*** Stored data ***
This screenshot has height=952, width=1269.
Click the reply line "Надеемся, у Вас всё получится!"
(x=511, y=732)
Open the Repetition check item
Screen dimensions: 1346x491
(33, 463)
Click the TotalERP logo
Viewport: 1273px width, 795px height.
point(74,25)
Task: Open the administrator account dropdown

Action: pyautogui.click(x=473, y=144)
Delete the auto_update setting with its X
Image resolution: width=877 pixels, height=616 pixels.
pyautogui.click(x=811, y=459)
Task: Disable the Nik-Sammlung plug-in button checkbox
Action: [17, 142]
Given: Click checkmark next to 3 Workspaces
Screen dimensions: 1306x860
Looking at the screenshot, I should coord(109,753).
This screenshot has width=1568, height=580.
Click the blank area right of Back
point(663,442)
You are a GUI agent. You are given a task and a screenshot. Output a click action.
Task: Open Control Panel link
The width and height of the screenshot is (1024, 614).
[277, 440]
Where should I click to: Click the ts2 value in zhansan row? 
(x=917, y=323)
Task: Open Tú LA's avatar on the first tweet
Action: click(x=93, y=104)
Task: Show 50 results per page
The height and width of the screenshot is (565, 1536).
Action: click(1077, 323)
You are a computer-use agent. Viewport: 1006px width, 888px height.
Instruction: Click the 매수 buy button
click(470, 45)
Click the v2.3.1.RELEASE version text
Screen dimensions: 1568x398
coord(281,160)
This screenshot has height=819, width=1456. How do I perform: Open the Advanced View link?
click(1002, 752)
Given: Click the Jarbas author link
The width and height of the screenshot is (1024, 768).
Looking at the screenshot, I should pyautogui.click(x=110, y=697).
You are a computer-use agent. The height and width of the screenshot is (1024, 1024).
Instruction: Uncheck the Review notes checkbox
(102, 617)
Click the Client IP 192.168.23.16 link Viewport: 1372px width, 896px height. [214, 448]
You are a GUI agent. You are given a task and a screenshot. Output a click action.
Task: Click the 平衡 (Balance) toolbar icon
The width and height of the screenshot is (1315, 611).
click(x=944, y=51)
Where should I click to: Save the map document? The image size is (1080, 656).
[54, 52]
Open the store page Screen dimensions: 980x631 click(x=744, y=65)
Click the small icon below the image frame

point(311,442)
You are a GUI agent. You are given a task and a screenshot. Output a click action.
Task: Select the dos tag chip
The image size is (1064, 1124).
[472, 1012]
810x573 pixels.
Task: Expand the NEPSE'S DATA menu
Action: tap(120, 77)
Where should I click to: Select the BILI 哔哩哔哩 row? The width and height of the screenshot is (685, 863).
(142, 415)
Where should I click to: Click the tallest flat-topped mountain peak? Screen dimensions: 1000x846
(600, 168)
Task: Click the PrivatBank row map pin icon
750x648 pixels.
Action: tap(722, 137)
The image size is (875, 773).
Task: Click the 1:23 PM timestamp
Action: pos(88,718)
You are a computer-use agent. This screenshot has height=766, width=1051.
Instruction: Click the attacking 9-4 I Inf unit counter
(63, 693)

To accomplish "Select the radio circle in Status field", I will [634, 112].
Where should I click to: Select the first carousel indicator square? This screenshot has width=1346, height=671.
*** End of Stored data ***
**About this exercise:** What is needed is an exact copy of the lines from the one containing "750x648 pixels." to the end of the data; please add nothing else.

**Solution for this problem:**
750x648 pixels.
Action: tap(722, 137)
The image size is (875, 773).
Task: Click the 1:23 PM timestamp
Action: pos(88,718)
You are a computer-use agent. This screenshot has height=766, width=1051.
Instruction: Click the attacking 9-4 I Inf unit counter
(63, 693)

To accomplish "Select the radio circle in Status field", I will [634, 112].
Where should I click to: Select the first carousel indicator square? This screenshot has width=1346, height=671.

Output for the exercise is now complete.